There is something in the media/advertising water. Having had DoubleClick and RightMedia dealt for, and Dow Jones (DJ) kinda put in play, and Microsoft (MSFT) noshing with Yahoo (YHOO) on a deal, word is now that Reuters (RTRSY) has been approached by a group, which one paper alleges is Thomson Financial.

While this will come as no real surprise -- Reuters had been bandied as a target for some time -- it is still testimony to a rapidly changing business media landscape. While some insiders wrongheadedly think that people are newly finding the real value in the reporting side of the sector, the truth is entirely different.

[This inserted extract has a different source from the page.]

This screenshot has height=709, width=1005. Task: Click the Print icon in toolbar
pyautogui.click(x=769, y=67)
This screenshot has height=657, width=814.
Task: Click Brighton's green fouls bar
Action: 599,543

Data, to quote my friend Tim, is the Intel inside. More than 90% of Reuters revenues come from trading and data, not reporting, and Dow Jones is not dissimilar. The real story here is the rise to supremacy of data, not a sudden whack-on-the-head discovery of the primacy of business & financial reporting.

[Update]
Phil Pearlman has been drinking the biz media water, and he thinks GE (GE) should get in the game and buy the New York Times (NYT), integrate it into NBCU, and then spin out the whole lot and call it a day. Ballsy, true, interesting, and unlikely.

Just to drive the point home that acquirer interest has diddly to do with the reporting side of media, check the just-released Washington Post (WPO) results: First-quarter profit were off 16%, largely because of crummy ad performance in the newspaper, magazine and television broadcasting divisions -- in other words, in all of its traditional business.